Je pose la question suivante : de quel projet s’agit-il au Cinquantenaire ? J’ai rencontré les différents acteurs concernés – M. Michel Draguet, l’État fédéral, les associations de mécènes privés (les collections privées recèlent en effet des trésors qui ne demandent qu’à être exposés), … – et je leur ai demandé : « À quoi pouvons-nous nous attendre au niveau fédéral en termes de projet concret ? » Je n’ai pas obtenu de réponse.

J’ai lu récemment dans la presse les déclarations du responsable de la Régie des bâtiments. Désignant le Cinquantenaire, il affirmait qu’il suffirait de recouvrir le tunnel et d’y construire un cube qui pourrait contenir le musée d’art moderne. J’ai envie de lui rétorquer : « Avec quel argent ? Où sont les budgets nécessaires ? ». Soyons sérieux : on peut blablater sans fin mais la question centrale qui se pose concerne les budgets disponibles au niveau fédéral. On remarque que les institutions biculturelles sont mises au pain sec et que le niveau fédéral n’a aucun projet ni vision en la matière. Des choix ont été opérés au niveau fédéral ; il faudra les assumer. On constate qu’en ce qui concerne la politique biculturelle en Région bruxelloise, il existe d’autres agendas qui feront sans doute qu’un jour, on nous expliquera que les collections fédérales devront être dispersées dans tout le pays, faute de place à Bruxelles pour les exposer. 

[Intervention de M. Willem DRAPS]

M. Rudi Vervoort, ministre-président.- Nous verrons bien ! Il faudra être extrêmement attentif à cet aspect du dossier. Peut-être justifiera-t-on qu’il serait quand même plus logique d’exposer du Delvaux à La Panne qu’à Bruxelles.

C’est la raison pour laquelle j’ai pris différents contacts et que je me suis dit qu’on pourrait défendre une vision de développement urbain territorial qui prenne en compte les besoins de Bruxelles.
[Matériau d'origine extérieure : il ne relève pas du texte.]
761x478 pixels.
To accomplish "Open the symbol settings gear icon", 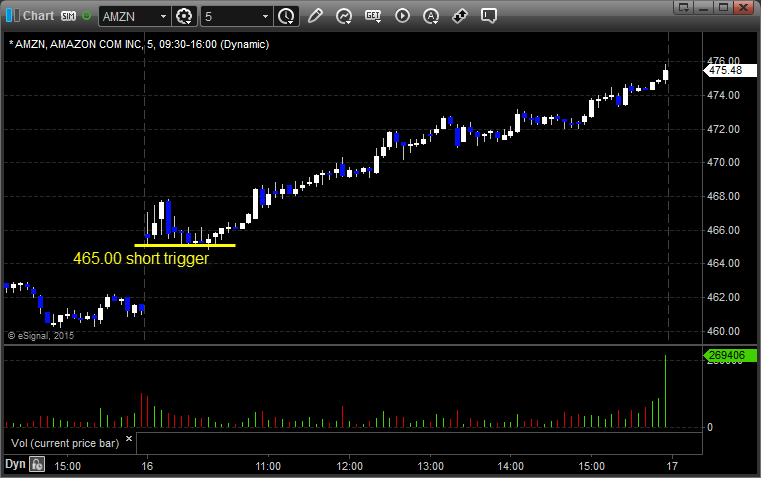I will (184, 16).
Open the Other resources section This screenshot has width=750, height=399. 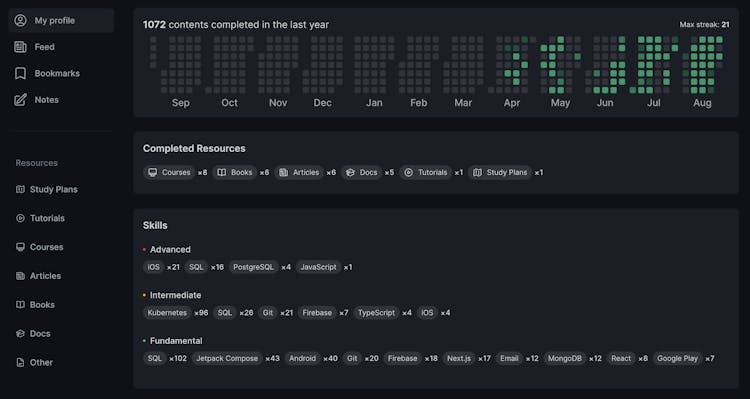pos(34,363)
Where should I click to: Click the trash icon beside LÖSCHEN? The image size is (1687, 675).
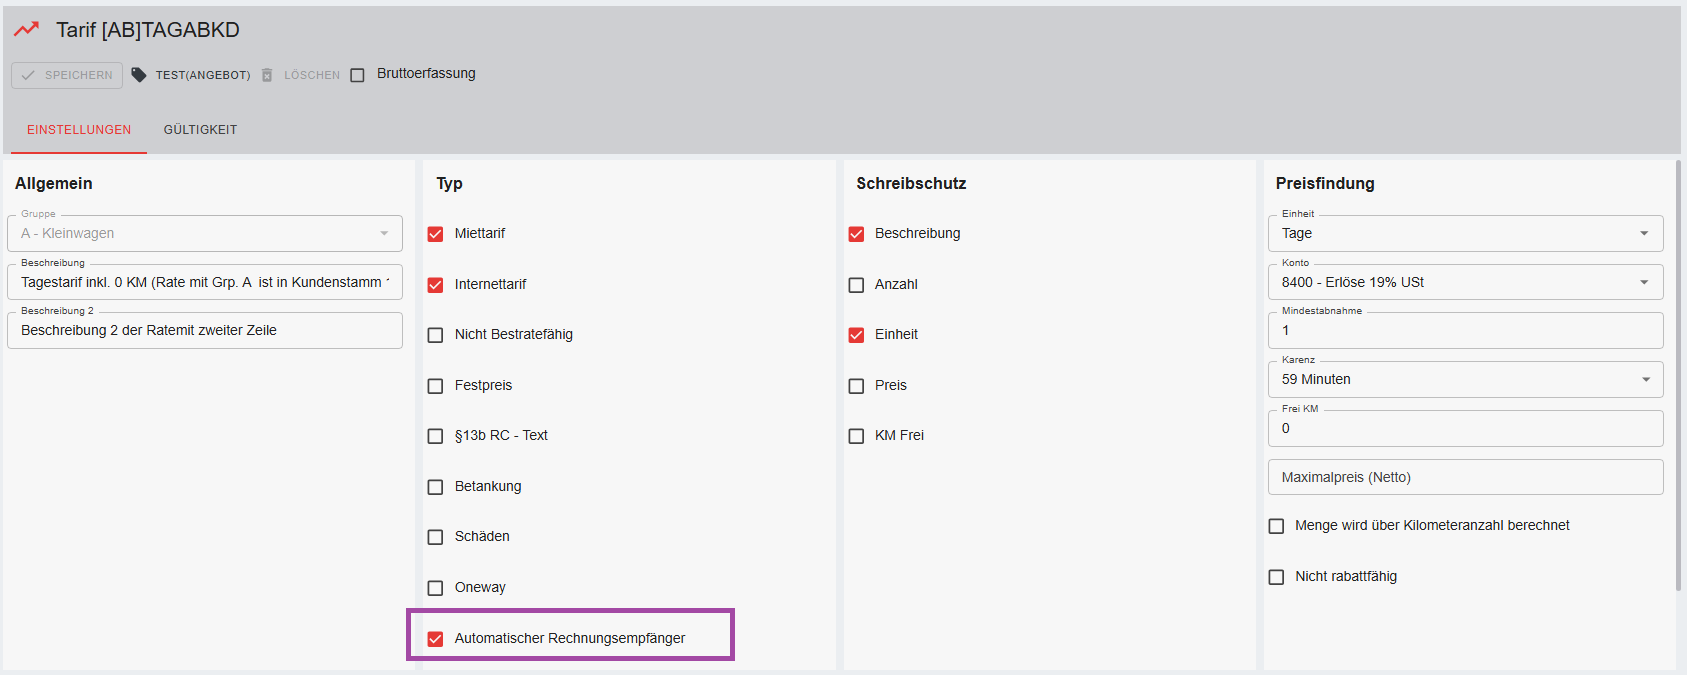[267, 75]
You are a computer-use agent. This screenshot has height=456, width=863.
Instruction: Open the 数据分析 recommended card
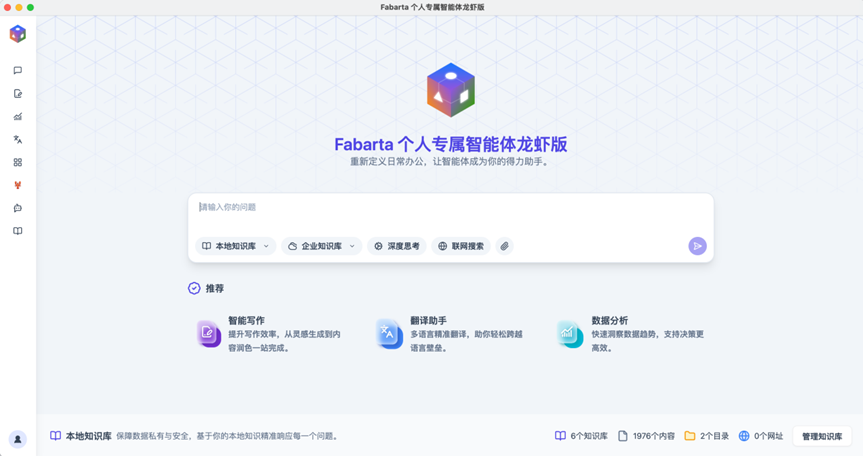click(630, 334)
Sachant que le plan de redéveloppement de la zone du canal constitue un axe majeur du développement urbain pour les années à venir – pour un tas de raisons différentes : sociologiques, de développement économique, de développement territorial, caractère emblématique du bâtiment existant, … – je me suis dit que cela ne serait pas plus mal de proposer quelque chose qui tienne la route et qui rencontre des priorités irréalisables au Cinquantenaire. Que l’État fédéral rénove déjà l’existant au Cinquantenaire ! Les bâtiments y sont dans un état lamentable ! Qu’on ne vienne pas me dire que l’on va encore ajouter un musée alors qu’on n’est même pas capable d’entretenir en bon père de famille le bâti existant ! Il ne faut pas se moquer du monde !

Cela s’inscrit dans une vision du développement urbain qui prenne également en compte les aspects sociologiques, l’intérêt territorial de Bruxelles et le fait que l’on rassemble les deux rives du canal. Voilà l’un des enjeux fondamentaux du vivre ensemble à Bruxelles pour l’avenir. C’est pourquoi donner une richesse économique au travers d’un bâtiment emblématique à cet endroit est fondamental !
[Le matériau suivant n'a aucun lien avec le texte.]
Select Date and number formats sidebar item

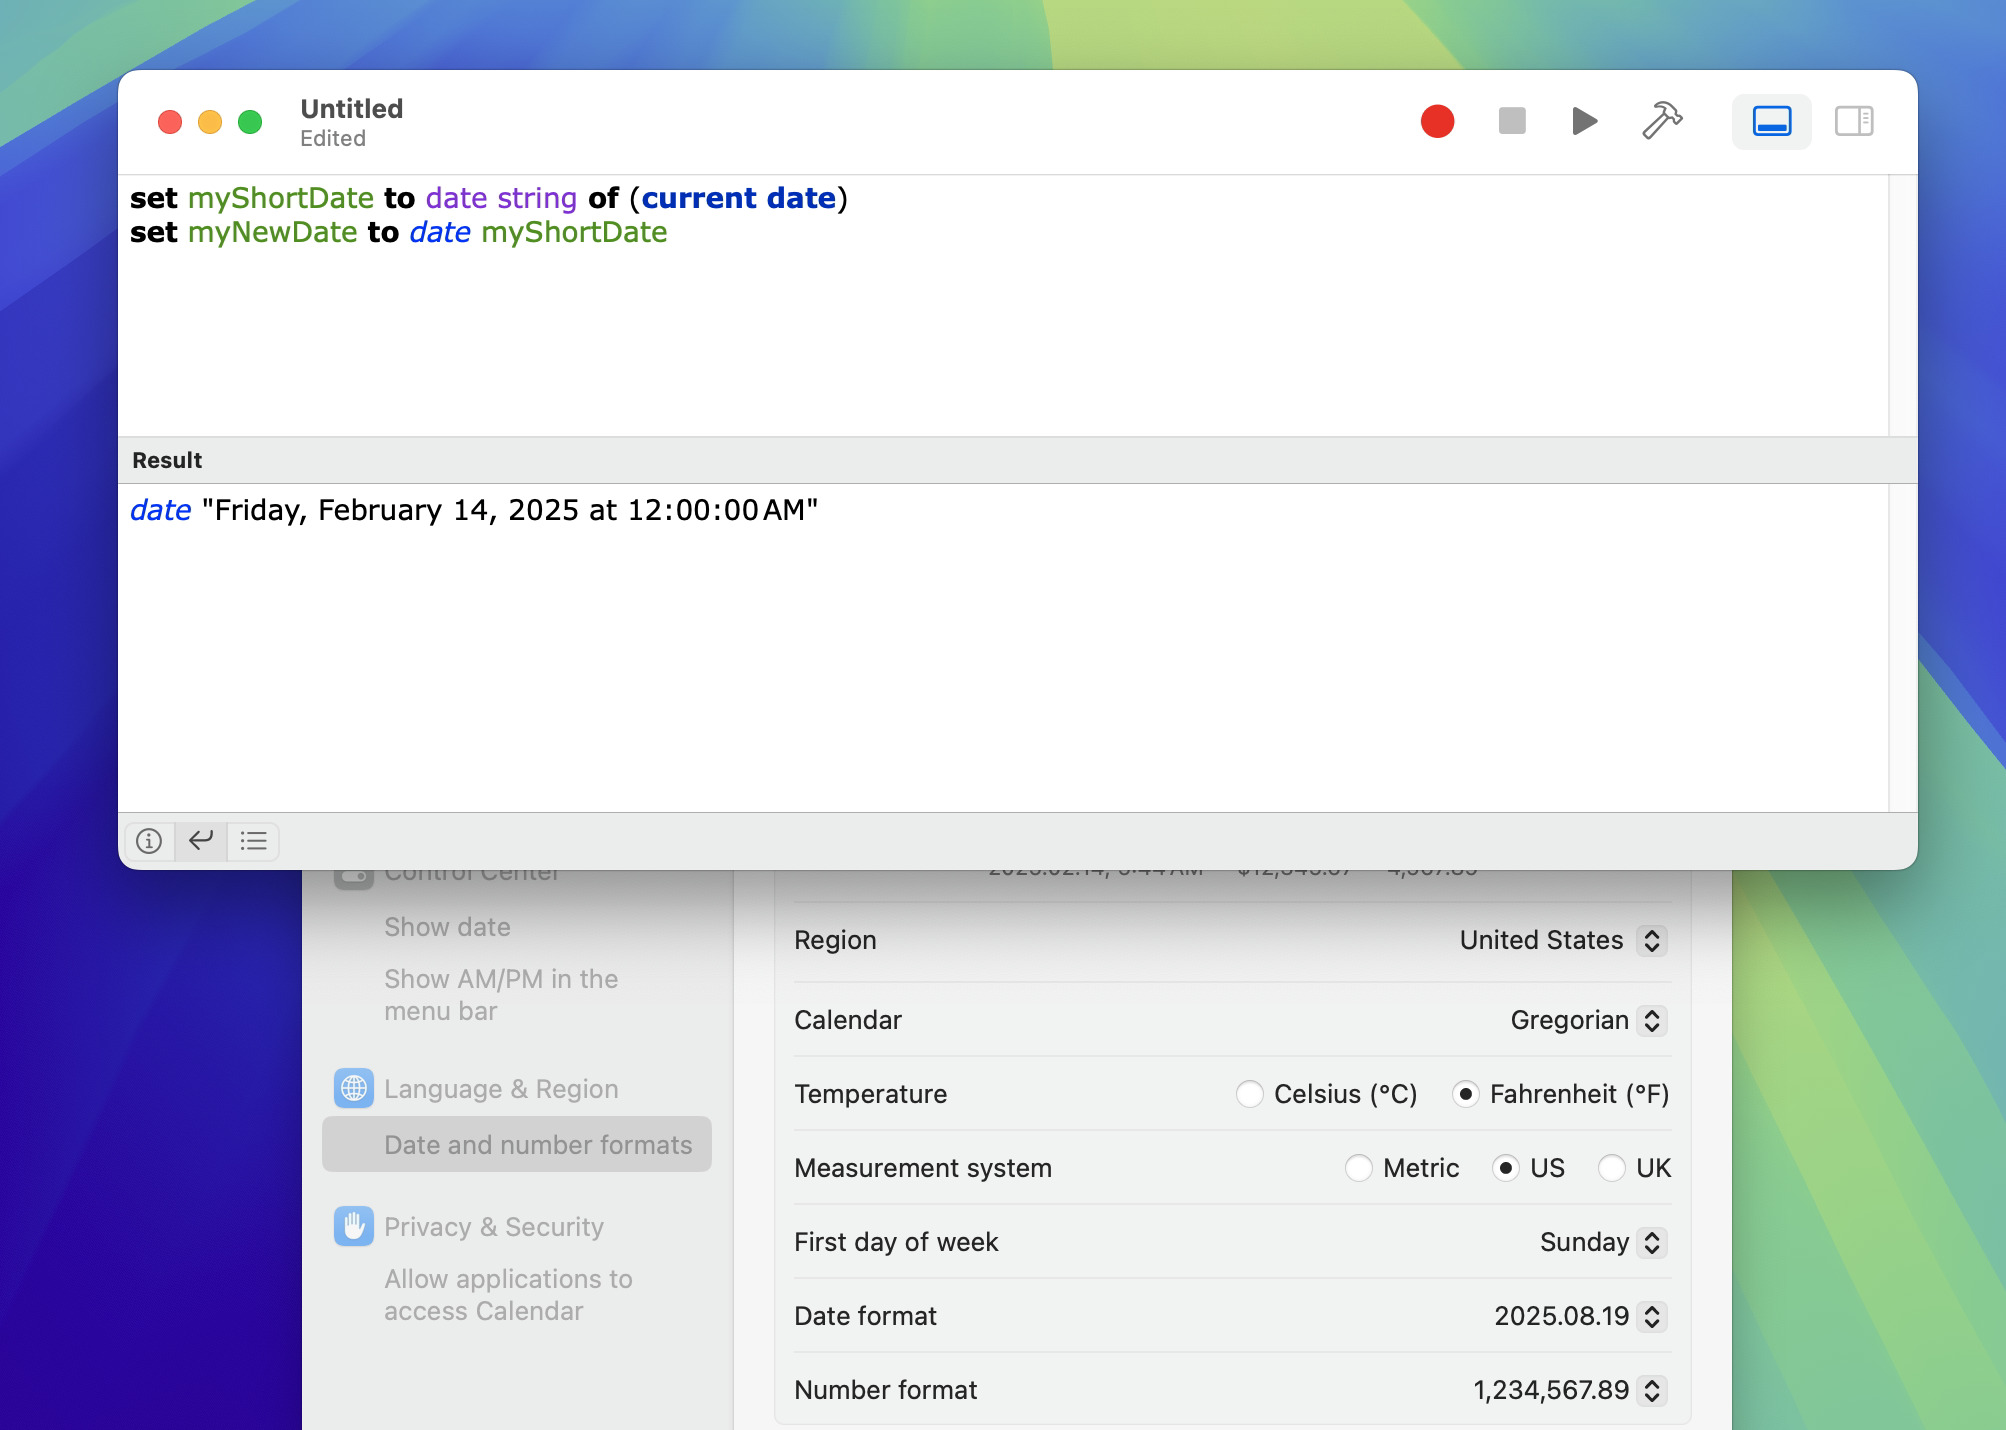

Je rencontre donc M. Draguet qui, manifestement, n’adhérait pas initialement à cette idée. Il fait partie de ces hommes et de ces femmes qui considèrent qu’en dehors de ce qu’ils pensent, tout est sujet à caution, d’autant plus que leurs interlocuteurs ne sont pas des spécialistes.

Certes, le projet peut représenter un coût, mais celui-ci n’inclut déjà pas la construction. L’art contemporain n’a rien à voir avec l’art ancien, ne serait-ce qu’au niveau de la conservation des œuvres. Les contraintes, par exemple en matière de sécurité, ne sont pas les mêmes En outre, au niveau de la technique architecturale, nous pouvons rencontrer les besoins car il n’a été procédé à aucune étude ou une quelconque démarche apportant la preuve de ce que d’aucuns affirment.
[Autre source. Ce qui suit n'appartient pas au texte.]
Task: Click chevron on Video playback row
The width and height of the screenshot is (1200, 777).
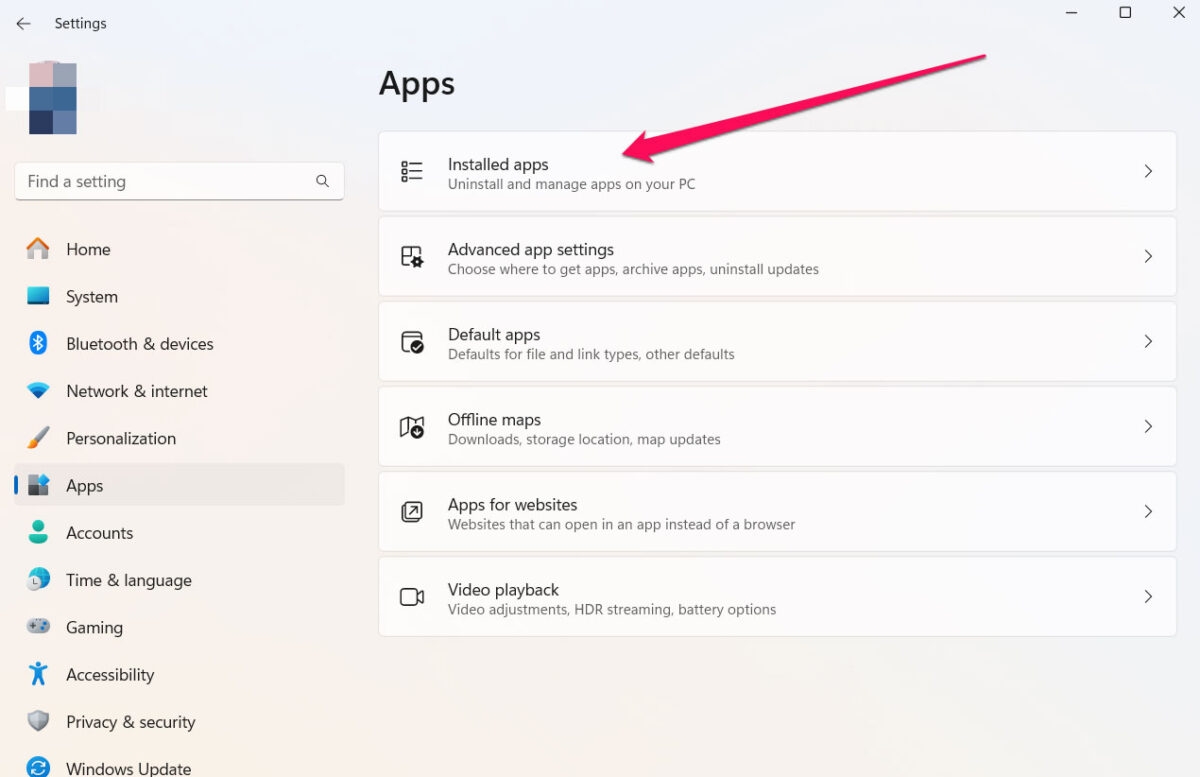Action: pos(1148,597)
Je présente alors, il est vrai, un projet global dans lequel sont impliqués l’ensemble des acteurs. Ainsi, le Vanderborght a une véritable utilité en attendant le musée d’art moderne et contemporain : celle de rendre à nouveau visibles des collections d’œuvres d’art rangées dans des placards depuis la fermeture du musée d’art moderne à la Place Royale. C’est la raison de l’existence de la convention qui a été conclue.

Aujourd’hui, il est vrai que les majorités fédérale et bruxelloise ne sont plus les mêmes et que les préoccupations risquent elles aussi d’être différentes. Cela étant, nous continuons à œuvrer de façon cohérente dans les projets que nous défendons depuis le début.

Nous avions évoqué l’idée que Beliris intervienne partiellement au cours du processus. On retrouve des traces de ce projet dans le département de M. Reynders. Croire que nous n’en avions pas discuté avec Beliris serait une erreur !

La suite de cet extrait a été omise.